### Supplied data
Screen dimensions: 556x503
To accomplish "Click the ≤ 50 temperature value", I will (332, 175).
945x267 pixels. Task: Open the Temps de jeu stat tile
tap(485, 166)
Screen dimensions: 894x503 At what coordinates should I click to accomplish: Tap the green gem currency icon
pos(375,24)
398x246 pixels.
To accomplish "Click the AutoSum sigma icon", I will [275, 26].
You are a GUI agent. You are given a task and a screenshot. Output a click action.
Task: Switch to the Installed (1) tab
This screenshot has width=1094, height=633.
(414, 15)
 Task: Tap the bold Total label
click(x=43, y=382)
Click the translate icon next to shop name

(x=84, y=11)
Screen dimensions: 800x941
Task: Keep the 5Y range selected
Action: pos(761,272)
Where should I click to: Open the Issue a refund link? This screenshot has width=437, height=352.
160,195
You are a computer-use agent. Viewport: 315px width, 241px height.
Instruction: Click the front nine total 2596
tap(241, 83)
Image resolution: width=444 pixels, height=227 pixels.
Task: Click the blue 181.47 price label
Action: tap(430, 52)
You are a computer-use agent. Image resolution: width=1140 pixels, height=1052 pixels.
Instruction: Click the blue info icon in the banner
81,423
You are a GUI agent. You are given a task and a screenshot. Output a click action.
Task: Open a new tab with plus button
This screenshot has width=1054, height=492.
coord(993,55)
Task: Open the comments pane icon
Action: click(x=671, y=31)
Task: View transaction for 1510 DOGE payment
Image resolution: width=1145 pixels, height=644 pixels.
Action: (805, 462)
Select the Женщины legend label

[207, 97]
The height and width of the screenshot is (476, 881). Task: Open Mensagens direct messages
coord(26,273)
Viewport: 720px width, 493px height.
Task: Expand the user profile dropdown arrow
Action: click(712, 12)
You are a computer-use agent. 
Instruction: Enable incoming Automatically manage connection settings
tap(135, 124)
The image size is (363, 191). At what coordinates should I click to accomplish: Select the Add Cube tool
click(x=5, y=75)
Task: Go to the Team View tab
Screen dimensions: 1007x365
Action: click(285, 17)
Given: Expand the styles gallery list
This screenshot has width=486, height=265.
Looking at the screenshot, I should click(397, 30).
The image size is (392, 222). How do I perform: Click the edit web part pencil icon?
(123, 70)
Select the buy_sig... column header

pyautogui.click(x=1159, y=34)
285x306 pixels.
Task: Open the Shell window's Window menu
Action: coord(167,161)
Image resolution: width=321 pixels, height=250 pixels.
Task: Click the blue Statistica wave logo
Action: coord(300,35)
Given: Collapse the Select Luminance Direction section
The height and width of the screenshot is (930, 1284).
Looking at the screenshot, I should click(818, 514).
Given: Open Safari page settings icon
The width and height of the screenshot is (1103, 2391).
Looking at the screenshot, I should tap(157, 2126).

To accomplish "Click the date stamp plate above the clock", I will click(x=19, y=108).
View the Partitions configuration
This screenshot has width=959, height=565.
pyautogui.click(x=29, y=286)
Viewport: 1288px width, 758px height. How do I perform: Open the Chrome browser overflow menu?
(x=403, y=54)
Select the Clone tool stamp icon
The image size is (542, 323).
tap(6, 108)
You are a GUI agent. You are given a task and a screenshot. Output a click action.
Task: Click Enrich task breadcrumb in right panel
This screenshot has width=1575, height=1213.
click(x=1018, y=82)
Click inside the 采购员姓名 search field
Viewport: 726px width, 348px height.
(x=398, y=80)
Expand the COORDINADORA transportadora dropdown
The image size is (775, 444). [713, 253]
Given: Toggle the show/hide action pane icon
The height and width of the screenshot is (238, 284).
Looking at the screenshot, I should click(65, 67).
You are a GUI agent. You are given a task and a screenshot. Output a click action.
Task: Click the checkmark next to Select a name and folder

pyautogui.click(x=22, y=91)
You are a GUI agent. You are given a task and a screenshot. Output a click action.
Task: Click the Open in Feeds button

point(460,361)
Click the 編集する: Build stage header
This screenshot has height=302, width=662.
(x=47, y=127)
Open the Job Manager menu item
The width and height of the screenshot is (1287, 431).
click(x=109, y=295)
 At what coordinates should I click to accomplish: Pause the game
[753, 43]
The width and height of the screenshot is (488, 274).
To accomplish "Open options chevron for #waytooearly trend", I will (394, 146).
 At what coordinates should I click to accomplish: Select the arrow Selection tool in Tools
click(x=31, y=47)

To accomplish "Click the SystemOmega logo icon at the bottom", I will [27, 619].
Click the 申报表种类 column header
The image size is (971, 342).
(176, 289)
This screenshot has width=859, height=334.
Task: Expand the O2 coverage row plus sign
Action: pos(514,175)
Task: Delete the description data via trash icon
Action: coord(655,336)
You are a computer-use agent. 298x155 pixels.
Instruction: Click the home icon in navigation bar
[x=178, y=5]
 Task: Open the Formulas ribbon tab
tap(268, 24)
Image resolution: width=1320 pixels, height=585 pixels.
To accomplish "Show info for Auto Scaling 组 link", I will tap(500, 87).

### Exercise brief
Transcribe every one of the items above, line for line, with nothing altered.

### Answer to the task
Screen dimensions: 556x503
To accomplish "Click the ≤ 50 temperature value", I will (332, 175).
945x267 pixels. Task: Open the Temps de jeu stat tile
tap(485, 166)
Screen dimensions: 894x503 At what coordinates should I click to accomplish: Tap the green gem currency icon
pos(375,24)
398x246 pixels.
To accomplish "Click the AutoSum sigma icon", I will [275, 26].
You are a GUI agent. You are given a task and a screenshot. Output a click action.
Task: Switch to the Installed (1) tab
This screenshot has width=1094, height=633.
(414, 15)
 Task: Tap the bold Total label
click(x=43, y=382)
Click the translate icon next to shop name

(x=84, y=11)
Screen dimensions: 800x941
Task: Keep the 5Y range selected
Action: pos(761,272)
Where should I click to: Open the Issue a refund link? This screenshot has width=437, height=352.
160,195
You are a computer-use agent. Viewport: 315px width, 241px height.
Instruction: Click the front nine total 2596
tap(241, 83)
Image resolution: width=444 pixels, height=227 pixels.
Task: Click the blue 181.47 price label
Action: tap(430, 52)
You are a computer-use agent. Image resolution: width=1140 pixels, height=1052 pixels.
Instruction: Click the blue info icon in the banner
81,423
You are a GUI agent. You are given a task and a screenshot. Output a click action.
Task: Open a new tab with plus button
This screenshot has width=1054, height=492.
coord(993,55)
Task: Open the comments pane icon
Action: click(x=671, y=31)
Task: View transaction for 1510 DOGE payment
Image resolution: width=1145 pixels, height=644 pixels.
Action: (805, 462)
Select the Женщины legend label

[207, 97]
The height and width of the screenshot is (476, 881). Task: Open Mensagens direct messages
coord(26,273)
Viewport: 720px width, 493px height.
Task: Expand the user profile dropdown arrow
Action: click(712, 12)
You are a computer-use agent. 
Instruction: Enable incoming Automatically manage connection settings
tap(135, 124)
The image size is (363, 191). At what coordinates should I click to accomplish: Select the Add Cube tool
click(x=5, y=75)
Task: Go to the Team View tab
Screen dimensions: 1007x365
Action: click(285, 17)
Given: Expand the styles gallery list
This screenshot has width=486, height=265.
Looking at the screenshot, I should click(397, 30).
The image size is (392, 222). How do I perform: Click the edit web part pencil icon?
(123, 70)
Select the buy_sig... column header

pyautogui.click(x=1159, y=34)
285x306 pixels.
Task: Open the Shell window's Window menu
Action: coord(167,161)
Image resolution: width=321 pixels, height=250 pixels.
Task: Click the blue Statistica wave logo
Action: coord(300,35)
Given: Collapse the Select Luminance Direction section
The height and width of the screenshot is (930, 1284).
Looking at the screenshot, I should click(818, 514).
Given: Open Safari page settings icon
The width and height of the screenshot is (1103, 2391).
Looking at the screenshot, I should tap(157, 2126).

To accomplish "Click the date stamp plate above the clock", I will click(x=19, y=108).
View the Partitions configuration
This screenshot has width=959, height=565.
pyautogui.click(x=29, y=286)
Viewport: 1288px width, 758px height. How do I perform: Open the Chrome browser overflow menu?
(x=403, y=54)
Select the Clone tool stamp icon
The image size is (542, 323).
tap(6, 108)
You are a GUI agent. You are given a task and a screenshot. Output a click action.
Task: Click Enrich task breadcrumb in right panel
This screenshot has width=1575, height=1213.
click(x=1018, y=82)
Click inside the 采购员姓名 search field
Viewport: 726px width, 348px height.
(x=398, y=80)
Expand the COORDINADORA transportadora dropdown
The image size is (775, 444). [713, 253]
Given: Toggle the show/hide action pane icon
The height and width of the screenshot is (238, 284).
Looking at the screenshot, I should click(65, 67).
You are a GUI agent. You are given a task and a screenshot. Output a click action.
Task: Click the checkmark next to Select a name and folder

pyautogui.click(x=22, y=91)
You are a GUI agent. You are given a task and a screenshot. Output a click action.
Task: Click the Open in Feeds button

point(460,361)
Click the 編集する: Build stage header
This screenshot has height=302, width=662.
(x=47, y=127)
Open the Job Manager menu item
The width and height of the screenshot is (1287, 431).
click(x=109, y=295)
 At what coordinates should I click to accomplish: Pause the game
[753, 43]
The width and height of the screenshot is (488, 274).
To accomplish "Open options chevron for #waytooearly trend", I will (394, 146).
 At what coordinates should I click to accomplish: Select the arrow Selection tool in Tools
click(x=31, y=47)

To accomplish "Click the SystemOmega logo icon at the bottom", I will [27, 619].
Click the 申报表种类 column header
The image size is (971, 342).
(176, 289)
This screenshot has width=859, height=334.
Task: Expand the O2 coverage row plus sign
Action: pos(514,175)
Task: Delete the description data via trash icon
Action: coord(655,336)
You are a computer-use agent. 298x155 pixels.
Instruction: Click the home icon in navigation bar
[x=178, y=5]
 Task: Open the Formulas ribbon tab
tap(268, 24)
Image resolution: width=1320 pixels, height=585 pixels.
To accomplish "Show info for Auto Scaling 组 link", I will tap(500, 87).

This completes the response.